Different levels of epidermal growth factor signaling modifies the differentiation of specific cell types in mouse postnatal retina

Abstract

Epidermal growth factor (EGF) signaling has been implicated in the regulation of the differentiation and proliferation of retinal progenitors. We assessed how different levels of EGF signaling, achieved either by increasing receptor expression or via addition of the exogenous ligand, or an increase in both, can affect the differentiation of progenitors in the first week of postnatal retinal development in the model system of retinal explants (REs). Proliferating progenitor cells in REs were infected with either the control CLV3/ESR-related peptide family (CLE)-green fluorescent protein (GFP)-or with EGF receptor (EGFR)-GFP-expressing retrovirus, and grown in the control medium or in the presence of exogenous EGF (10 ng/mL). The differentiation of infected cells into Muller glia (Sox9+), rod photoreceptors (rhodopsin+) and horizontal cells (calbindin+) was analyzed.
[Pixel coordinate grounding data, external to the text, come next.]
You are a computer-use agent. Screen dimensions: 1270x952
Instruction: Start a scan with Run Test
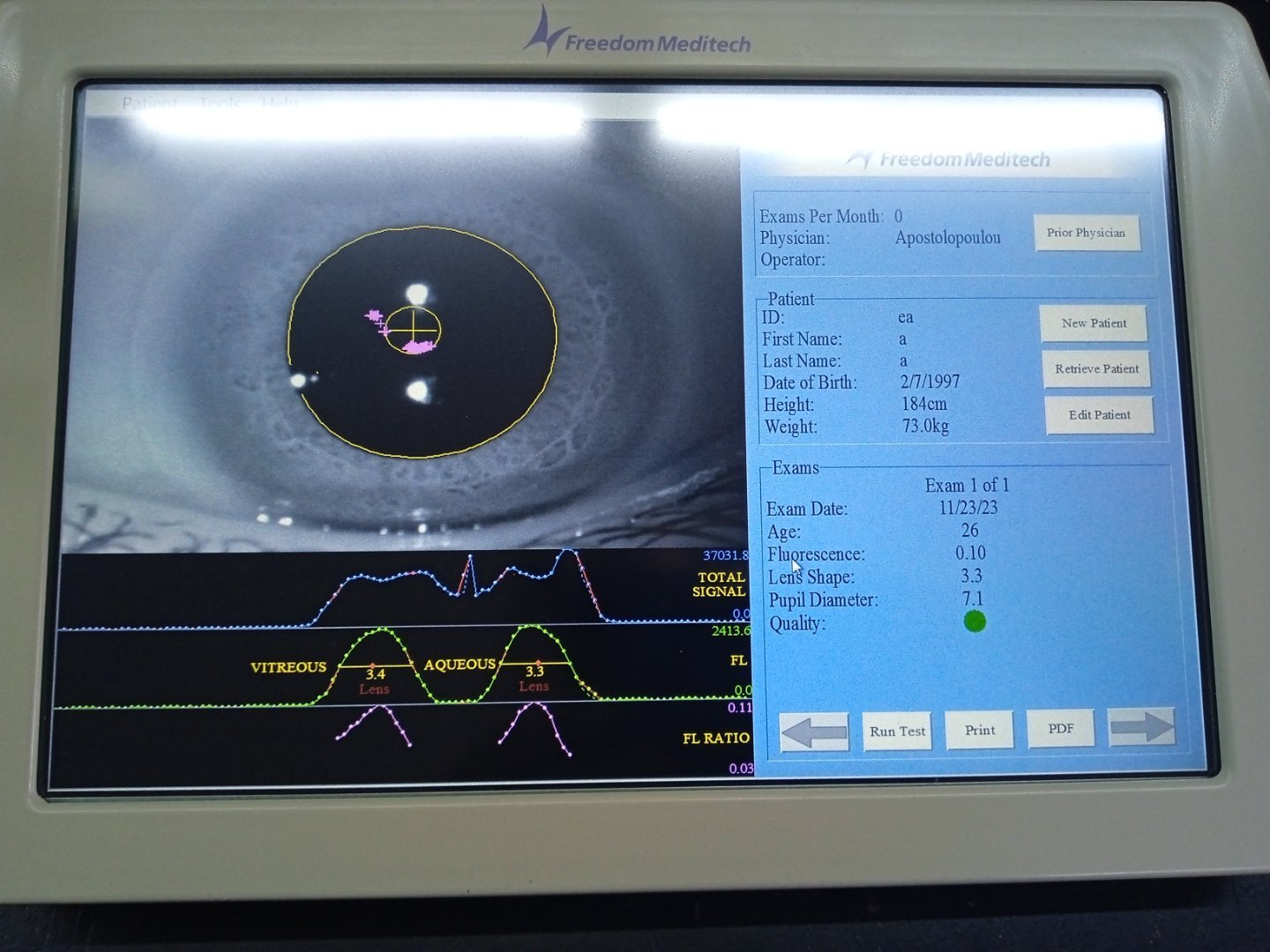click(897, 731)
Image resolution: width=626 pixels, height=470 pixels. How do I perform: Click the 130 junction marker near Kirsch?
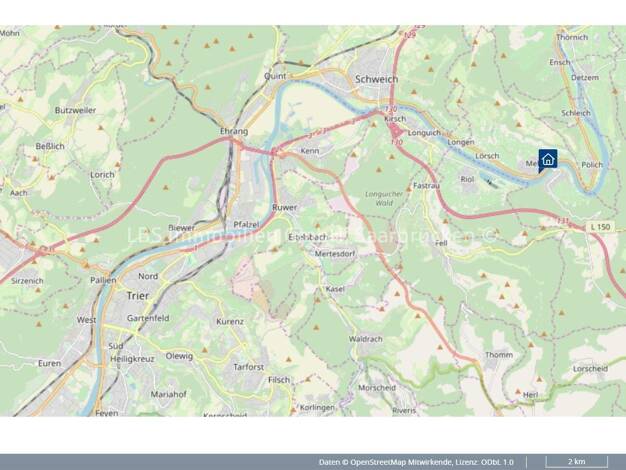tap(391, 109)
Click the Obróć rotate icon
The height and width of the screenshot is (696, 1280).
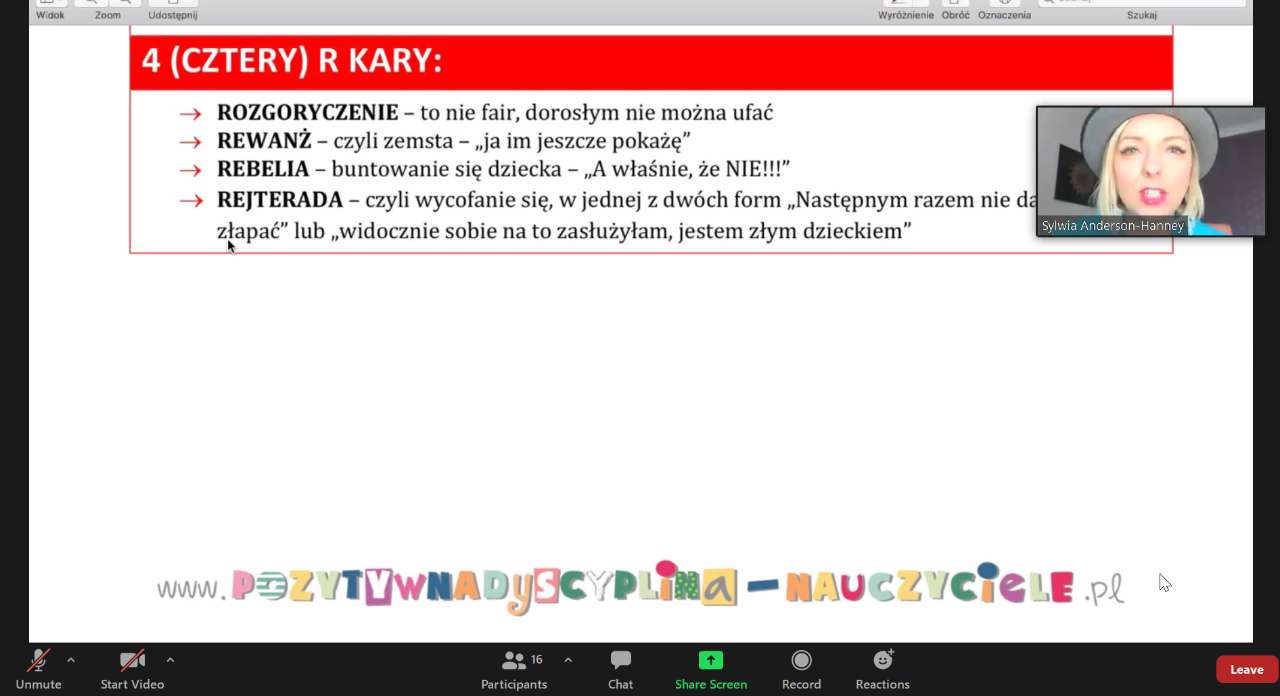click(955, 4)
In all the examined conditions, infected cells differentiated into Muller glia and rod photoreceptors that normally develop postnatally. Horizontal cells finished their development during the embryonic stages and progenitors infected with control-GFP virus did not differentiate into GFP+/calbindin-in either control or EGFsupplemented medium, however, cells infected with EGFR-GFP differentiated into horizontal cells (GFP+/calbindin+) in both culture conditions. These results imply that altering the levels of EGFR and/or the amount of the EGF ligand can overcome progenitor competence restriction.